--- BEGIN DATA SUPPLIED ---
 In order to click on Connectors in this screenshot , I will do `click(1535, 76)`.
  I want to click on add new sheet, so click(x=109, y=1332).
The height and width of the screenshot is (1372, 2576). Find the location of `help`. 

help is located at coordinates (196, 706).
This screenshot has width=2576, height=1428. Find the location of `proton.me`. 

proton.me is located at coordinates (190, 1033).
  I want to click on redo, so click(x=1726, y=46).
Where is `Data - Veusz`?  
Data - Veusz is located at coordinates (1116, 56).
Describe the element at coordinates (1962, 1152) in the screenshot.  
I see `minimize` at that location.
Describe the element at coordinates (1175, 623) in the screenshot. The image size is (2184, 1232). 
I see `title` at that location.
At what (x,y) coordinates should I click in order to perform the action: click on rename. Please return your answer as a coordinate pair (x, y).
--- END DATA SUPPLIED ---
» **WRITTEN PROBLEM**: Recast the material above as a Markdown table with the columns Number and Record line, giving each non-blank line its own numbered row.

» **PROBLEM SOLUTION**:
| Number | Record line |
|---|---|
| 1 |  In order to click on Connectors in this screenshot , I will do `click(1535, 76)`. |
| 2 |   I want to click on add new sheet, so click(x=109, y=1332). |
| 3 | The height and width of the screenshot is (1372, 2576). Find the location of `help`.  |
| 4 | help is located at coordinates (196, 706). |
| 5 | This screenshot has width=2576, height=1428. Find the location of `proton.me`.  |
| 6 | proton.me is located at coordinates (190, 1033). |
| 7 |   I want to click on redo, so click(x=1726, y=46). |
| 8 | Where is `Data - Veusz`?   |
| 9 | Data - Veusz is located at coordinates (1116, 56). |
| 10 | Describe the element at coordinates (1962, 1152) in the screenshot.   |
| 11 | I see `minimize` at that location. |
| 12 | Describe the element at coordinates (1175, 623) in the screenshot. The image size is (2184, 1232).  |
| 13 | I see `title` at that location. |
| 14 | At what (x,y) coordinates should I click in order to perform the action: click on rename. Please return your answer as a coordinate pair (x, y). |